(Filas de datos de señalamiento)
********

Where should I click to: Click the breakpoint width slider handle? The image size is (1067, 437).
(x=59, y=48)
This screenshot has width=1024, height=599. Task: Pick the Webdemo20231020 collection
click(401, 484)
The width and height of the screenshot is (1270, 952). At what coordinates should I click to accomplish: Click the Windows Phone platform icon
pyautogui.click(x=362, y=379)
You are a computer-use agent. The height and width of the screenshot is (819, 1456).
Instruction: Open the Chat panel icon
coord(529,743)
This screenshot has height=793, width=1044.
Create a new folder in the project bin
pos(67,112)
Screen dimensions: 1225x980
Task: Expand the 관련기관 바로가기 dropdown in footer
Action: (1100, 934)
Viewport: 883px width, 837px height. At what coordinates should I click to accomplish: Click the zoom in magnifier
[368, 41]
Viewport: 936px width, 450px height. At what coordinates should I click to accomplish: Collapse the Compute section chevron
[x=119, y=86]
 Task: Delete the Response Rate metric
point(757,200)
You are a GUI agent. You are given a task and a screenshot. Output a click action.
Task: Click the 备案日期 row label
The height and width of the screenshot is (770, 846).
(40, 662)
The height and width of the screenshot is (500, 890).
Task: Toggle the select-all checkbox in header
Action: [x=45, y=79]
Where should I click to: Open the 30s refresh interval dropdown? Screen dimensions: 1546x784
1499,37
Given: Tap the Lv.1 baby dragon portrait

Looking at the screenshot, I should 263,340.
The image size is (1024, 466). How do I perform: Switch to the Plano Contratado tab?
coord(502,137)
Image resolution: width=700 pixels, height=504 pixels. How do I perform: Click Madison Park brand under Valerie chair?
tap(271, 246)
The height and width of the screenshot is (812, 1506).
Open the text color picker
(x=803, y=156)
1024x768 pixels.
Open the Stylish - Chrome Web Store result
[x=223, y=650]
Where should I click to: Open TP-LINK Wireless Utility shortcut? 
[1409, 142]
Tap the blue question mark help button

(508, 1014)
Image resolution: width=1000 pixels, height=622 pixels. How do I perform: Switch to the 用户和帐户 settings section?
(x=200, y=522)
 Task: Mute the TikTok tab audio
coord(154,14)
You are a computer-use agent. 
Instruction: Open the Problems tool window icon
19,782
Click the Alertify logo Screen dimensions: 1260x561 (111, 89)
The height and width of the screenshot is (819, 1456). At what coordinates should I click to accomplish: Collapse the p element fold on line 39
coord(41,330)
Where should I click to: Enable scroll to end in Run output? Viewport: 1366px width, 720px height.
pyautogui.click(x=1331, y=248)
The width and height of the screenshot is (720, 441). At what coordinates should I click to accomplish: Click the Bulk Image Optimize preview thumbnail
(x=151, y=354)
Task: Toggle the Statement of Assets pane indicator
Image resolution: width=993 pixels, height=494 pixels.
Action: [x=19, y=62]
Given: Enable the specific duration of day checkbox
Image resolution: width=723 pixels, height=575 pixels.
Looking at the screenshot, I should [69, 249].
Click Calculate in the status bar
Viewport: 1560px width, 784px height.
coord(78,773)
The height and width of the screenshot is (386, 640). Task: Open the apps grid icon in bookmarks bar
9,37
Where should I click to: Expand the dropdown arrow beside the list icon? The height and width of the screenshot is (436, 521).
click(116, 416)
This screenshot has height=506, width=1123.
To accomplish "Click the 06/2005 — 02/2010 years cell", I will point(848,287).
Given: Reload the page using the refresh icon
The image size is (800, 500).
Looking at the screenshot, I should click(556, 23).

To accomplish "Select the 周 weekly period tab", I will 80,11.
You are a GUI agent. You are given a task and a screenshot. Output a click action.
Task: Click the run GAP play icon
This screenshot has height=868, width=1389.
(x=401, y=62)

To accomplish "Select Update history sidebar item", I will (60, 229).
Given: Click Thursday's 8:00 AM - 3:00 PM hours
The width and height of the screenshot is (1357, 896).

********

### TAREA ESCRITA:
Sustituye "Viewport" por "Window" en las líneas que van desde el comienzo hasta la que contiene "Action: [x=45, y=79]", esta incluida, y escríbelas de nuevo sin cambiar nada más.

### RESULTADO FINAL:
Where should I click to: Click the breakpoint width slider handle? The image size is (1067, 437).
(x=59, y=48)
This screenshot has width=1024, height=599. Task: Pick the Webdemo20231020 collection
click(401, 484)
The width and height of the screenshot is (1270, 952). At what coordinates should I click to accomplish: Click the Windows Phone platform icon
pyautogui.click(x=362, y=379)
You are a computer-use agent. The height and width of the screenshot is (819, 1456).
Instruction: Open the Chat panel icon
coord(529,743)
This screenshot has height=793, width=1044.
Create a new folder in the project bin
pos(67,112)
Screen dimensions: 1225x980
Task: Expand the 관련기관 바로가기 dropdown in footer
Action: (1100, 934)
Window: 883px width, 837px height. At what coordinates should I click to accomplish: Click the zoom in magnifier
[368, 41]
Window: 936px width, 450px height. At what coordinates should I click to accomplish: Collapse the Compute section chevron
[x=119, y=86]
 Task: Delete the Response Rate metric
point(757,200)
You are a GUI agent. You are given a task and a screenshot. Output a click action.
Task: Click the 备案日期 row label
The height and width of the screenshot is (770, 846).
(40, 662)
The height and width of the screenshot is (500, 890).
Task: Toggle the select-all checkbox in header
Action: [x=45, y=79]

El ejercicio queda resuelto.